- _TASK TO COMPLETE_
Reproduce only what lies between the first line of the material below and the line containing "お問い合わせ (254, 2269)", with both of those lines included and every line kept exact.

- _DATA PROVIDED_
====
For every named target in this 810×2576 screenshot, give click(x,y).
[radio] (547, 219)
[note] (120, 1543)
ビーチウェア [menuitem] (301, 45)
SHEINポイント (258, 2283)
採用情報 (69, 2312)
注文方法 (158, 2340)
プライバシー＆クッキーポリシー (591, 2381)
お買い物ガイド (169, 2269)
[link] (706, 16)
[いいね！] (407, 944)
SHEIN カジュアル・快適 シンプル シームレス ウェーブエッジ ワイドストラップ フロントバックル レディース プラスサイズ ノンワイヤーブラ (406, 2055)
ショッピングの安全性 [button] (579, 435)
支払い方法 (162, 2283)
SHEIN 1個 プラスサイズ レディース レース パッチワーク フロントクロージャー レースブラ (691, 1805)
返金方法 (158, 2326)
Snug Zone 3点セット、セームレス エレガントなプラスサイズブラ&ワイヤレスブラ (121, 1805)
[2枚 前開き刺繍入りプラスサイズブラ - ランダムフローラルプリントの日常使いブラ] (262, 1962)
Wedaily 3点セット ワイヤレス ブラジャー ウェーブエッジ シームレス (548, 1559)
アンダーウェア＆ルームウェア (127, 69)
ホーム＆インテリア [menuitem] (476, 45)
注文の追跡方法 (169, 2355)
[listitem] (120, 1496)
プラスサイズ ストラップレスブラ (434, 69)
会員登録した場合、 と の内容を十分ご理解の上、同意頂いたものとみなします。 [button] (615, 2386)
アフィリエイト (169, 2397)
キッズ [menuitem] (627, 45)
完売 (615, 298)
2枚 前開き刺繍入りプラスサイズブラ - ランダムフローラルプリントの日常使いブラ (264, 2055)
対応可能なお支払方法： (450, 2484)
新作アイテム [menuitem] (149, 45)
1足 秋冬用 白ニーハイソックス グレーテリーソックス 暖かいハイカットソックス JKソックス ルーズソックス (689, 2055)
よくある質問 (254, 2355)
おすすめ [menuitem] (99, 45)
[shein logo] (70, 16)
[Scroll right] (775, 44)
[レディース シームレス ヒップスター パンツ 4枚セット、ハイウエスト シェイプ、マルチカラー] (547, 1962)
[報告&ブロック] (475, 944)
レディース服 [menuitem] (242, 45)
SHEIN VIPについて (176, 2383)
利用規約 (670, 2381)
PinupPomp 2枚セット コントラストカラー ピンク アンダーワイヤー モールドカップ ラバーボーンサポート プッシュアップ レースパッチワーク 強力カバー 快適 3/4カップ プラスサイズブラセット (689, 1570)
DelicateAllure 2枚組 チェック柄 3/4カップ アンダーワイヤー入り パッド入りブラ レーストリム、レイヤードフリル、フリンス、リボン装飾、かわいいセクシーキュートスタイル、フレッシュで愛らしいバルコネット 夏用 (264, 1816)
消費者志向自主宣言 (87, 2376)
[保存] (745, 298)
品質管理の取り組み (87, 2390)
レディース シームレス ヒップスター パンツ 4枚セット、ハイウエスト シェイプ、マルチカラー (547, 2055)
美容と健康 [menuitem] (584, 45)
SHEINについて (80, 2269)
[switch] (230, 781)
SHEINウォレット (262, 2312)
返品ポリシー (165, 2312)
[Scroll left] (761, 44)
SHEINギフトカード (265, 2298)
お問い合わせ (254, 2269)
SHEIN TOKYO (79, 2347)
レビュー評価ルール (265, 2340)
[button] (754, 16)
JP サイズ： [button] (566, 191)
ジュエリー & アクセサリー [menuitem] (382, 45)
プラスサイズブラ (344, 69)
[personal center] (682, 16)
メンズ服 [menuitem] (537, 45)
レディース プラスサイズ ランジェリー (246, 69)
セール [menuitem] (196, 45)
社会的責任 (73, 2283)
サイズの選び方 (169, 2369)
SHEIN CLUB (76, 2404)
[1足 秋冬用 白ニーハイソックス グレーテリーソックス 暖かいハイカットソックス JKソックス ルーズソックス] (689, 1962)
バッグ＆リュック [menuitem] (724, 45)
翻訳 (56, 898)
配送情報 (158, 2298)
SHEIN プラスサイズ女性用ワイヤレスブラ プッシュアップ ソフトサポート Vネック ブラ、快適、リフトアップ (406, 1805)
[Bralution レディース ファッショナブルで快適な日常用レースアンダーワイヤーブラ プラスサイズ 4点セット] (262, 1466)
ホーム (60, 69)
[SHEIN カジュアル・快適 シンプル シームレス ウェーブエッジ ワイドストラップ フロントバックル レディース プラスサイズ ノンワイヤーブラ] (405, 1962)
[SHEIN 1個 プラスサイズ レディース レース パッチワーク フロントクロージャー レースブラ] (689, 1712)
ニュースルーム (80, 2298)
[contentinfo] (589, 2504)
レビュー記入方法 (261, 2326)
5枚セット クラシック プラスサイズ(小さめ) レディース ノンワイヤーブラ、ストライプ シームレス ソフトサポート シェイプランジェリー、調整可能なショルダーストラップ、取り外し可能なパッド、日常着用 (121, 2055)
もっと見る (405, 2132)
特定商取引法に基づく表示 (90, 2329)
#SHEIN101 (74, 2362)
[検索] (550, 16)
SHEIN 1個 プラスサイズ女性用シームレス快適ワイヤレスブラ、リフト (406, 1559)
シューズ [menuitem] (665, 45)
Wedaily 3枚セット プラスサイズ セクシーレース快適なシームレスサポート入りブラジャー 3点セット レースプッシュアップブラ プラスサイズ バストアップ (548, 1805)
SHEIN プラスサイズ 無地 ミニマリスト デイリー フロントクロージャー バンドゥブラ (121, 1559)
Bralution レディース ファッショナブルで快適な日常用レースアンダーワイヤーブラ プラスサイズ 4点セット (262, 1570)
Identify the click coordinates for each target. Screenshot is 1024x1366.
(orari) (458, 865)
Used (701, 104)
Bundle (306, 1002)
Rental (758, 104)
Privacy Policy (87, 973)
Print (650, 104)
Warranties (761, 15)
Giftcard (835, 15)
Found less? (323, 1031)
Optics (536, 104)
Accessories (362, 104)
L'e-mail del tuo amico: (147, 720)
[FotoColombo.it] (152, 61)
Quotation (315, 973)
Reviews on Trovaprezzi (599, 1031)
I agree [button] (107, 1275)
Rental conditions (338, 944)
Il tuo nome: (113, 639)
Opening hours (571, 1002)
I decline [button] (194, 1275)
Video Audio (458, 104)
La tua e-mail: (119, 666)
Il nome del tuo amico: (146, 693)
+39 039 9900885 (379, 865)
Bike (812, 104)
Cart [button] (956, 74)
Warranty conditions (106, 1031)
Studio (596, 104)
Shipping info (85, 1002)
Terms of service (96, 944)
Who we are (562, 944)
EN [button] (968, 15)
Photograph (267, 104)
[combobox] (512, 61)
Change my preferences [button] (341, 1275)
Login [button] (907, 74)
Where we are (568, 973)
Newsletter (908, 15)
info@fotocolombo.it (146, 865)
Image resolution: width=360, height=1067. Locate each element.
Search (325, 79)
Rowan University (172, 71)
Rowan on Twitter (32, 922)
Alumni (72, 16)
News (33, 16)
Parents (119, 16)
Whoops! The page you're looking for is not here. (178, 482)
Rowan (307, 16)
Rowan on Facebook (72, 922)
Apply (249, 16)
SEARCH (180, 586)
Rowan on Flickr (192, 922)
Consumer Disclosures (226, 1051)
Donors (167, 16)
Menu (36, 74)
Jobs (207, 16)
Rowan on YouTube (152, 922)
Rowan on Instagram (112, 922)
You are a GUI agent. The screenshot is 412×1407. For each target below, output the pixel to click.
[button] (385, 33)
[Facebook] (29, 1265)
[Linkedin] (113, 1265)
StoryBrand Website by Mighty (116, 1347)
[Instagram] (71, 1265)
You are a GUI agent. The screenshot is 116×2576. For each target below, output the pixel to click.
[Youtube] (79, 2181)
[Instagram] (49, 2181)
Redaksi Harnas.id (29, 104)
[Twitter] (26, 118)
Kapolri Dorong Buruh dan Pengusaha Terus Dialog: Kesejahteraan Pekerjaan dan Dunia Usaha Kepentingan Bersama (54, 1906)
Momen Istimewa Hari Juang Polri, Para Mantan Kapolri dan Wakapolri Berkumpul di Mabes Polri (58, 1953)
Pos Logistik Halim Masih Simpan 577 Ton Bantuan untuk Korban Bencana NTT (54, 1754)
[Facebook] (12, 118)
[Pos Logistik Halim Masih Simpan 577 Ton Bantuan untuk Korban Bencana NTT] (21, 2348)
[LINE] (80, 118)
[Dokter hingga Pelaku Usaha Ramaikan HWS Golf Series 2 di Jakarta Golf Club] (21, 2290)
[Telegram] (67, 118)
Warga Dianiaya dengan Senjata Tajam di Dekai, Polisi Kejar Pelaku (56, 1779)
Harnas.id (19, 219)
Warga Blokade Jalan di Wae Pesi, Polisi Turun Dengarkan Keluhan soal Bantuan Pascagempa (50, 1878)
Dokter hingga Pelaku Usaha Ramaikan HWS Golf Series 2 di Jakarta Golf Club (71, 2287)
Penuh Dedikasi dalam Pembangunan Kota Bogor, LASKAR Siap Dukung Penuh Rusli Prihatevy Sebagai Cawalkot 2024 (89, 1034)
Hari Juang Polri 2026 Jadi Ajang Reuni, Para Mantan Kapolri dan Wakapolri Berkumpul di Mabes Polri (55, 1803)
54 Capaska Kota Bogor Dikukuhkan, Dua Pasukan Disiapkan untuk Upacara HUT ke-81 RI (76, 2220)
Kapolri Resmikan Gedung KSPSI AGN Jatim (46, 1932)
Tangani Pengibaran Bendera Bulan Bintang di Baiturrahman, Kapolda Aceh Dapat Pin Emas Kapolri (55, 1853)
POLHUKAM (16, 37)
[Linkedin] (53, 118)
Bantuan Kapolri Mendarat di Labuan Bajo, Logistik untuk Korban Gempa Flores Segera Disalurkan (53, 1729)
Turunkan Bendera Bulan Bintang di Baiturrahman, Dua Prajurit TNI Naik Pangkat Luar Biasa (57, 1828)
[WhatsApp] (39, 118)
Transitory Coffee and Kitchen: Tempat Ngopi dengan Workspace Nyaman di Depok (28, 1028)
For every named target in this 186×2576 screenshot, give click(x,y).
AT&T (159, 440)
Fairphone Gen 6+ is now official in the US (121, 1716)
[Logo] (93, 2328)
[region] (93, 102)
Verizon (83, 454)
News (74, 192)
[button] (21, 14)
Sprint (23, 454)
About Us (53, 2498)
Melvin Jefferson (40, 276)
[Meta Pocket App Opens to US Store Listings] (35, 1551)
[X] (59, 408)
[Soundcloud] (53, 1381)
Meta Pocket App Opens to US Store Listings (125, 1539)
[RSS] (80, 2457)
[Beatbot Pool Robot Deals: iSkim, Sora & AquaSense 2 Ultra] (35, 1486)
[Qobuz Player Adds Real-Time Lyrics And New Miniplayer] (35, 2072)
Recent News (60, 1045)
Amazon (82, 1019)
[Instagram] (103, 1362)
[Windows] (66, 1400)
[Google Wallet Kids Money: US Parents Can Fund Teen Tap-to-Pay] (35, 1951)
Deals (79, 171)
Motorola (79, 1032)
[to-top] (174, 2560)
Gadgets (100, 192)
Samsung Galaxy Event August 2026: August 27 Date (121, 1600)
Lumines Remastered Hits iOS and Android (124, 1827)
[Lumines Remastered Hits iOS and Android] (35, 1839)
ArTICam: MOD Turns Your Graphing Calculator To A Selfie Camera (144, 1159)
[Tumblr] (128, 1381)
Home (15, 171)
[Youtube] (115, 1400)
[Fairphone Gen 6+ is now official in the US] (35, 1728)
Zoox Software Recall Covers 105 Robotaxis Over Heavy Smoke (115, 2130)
====
- _ANSWER_
For every named target in this 810×2576 screenshot, give click(x,y).
[radio] (547, 219)
[note] (120, 1543)
ビーチウェア [menuitem] (301, 45)
SHEINポイント (258, 2283)
採用情報 (69, 2312)
注文方法 (158, 2340)
プライバシー＆クッキーポリシー (591, 2381)
お買い物ガイド (169, 2269)
[link] (706, 16)
[いいね！] (407, 944)
SHEIN カジュアル・快適 シンプル シームレス ウェーブエッジ ワイドストラップ フロントバックル レディース プラスサイズ ノンワイヤーブラ (406, 2055)
ショッピングの安全性 [button] (579, 435)
支払い方法 (162, 2283)
SHEIN 1個 プラスサイズ レディース レース パッチワーク フロントクロージャー レースブラ (691, 1805)
返金方法 (158, 2326)
Snug Zone 3点セット、セームレス エレガントなプラスサイズブラ&ワイヤレスブラ (121, 1805)
[2枚 前開き刺繍入りプラスサイズブラ - ランダムフローラルプリントの日常使いブラ] (262, 1962)
Wedaily 3点セット ワイヤレス ブラジャー ウェーブエッジ シームレス (548, 1559)
アンダーウェア＆ルームウェア (127, 69)
ホーム＆インテリア [menuitem] (476, 45)
注文の追跡方法 (169, 2355)
[listitem] (120, 1496)
プラスサイズ ストラップレスブラ (434, 69)
会員登録した場合、 と の内容を十分ご理解の上、同意頂いたものとみなします。 [button] (615, 2386)
アフィリエイト (169, 2397)
キッズ [menuitem] (627, 45)
完売 (615, 298)
2枚 前開き刺繍入りプラスサイズブラ - ランダムフローラルプリントの日常使いブラ (264, 2055)
対応可能なお支払方法： (450, 2484)
新作アイテム [menuitem] (149, 45)
1足 秋冬用 白ニーハイソックス グレーテリーソックス 暖かいハイカットソックス JKソックス ルーズソックス (689, 2055)
よくある質問 (254, 2355)
おすすめ [menuitem] (99, 45)
[shein logo] (70, 16)
[Scroll right] (775, 44)
[レディース シームレス ヒップスター パンツ 4枚セット、ハイウエスト シェイプ、マルチカラー] (547, 1962)
[報告&ブロック] (475, 944)
レディース服 [menuitem] (242, 45)
SHEIN VIPについて (176, 2383)
利用規約 (670, 2381)
PinupPomp 2枚セット コントラストカラー ピンク アンダーワイヤー モールドカップ ラバーボーンサポート プッシュアップ レースパッチワーク 強力カバー 快適 3/4カップ プラスサイズブラセット (689, 1570)
DelicateAllure 2枚組 チェック柄 3/4カップ アンダーワイヤー入り パッド入りブラ レーストリム、レイヤードフリル、フリンス、リボン装飾、かわいいセクシーキュートスタイル、フレッシュで愛らしいバルコネット 夏用 (264, 1816)
消費者志向自主宣言 (87, 2376)
[保存] (745, 298)
品質管理の取り組み (87, 2390)
レディース シームレス ヒップスター パンツ 4枚セット、ハイウエスト シェイプ、マルチカラー (547, 2055)
美容と健康 [menuitem] (584, 45)
SHEINについて (80, 2269)
[switch] (230, 781)
SHEINウォレット (262, 2312)
返品ポリシー (165, 2312)
[Scroll left] (761, 44)
SHEINギフトカード (265, 2298)
お問い合わせ (254, 2269)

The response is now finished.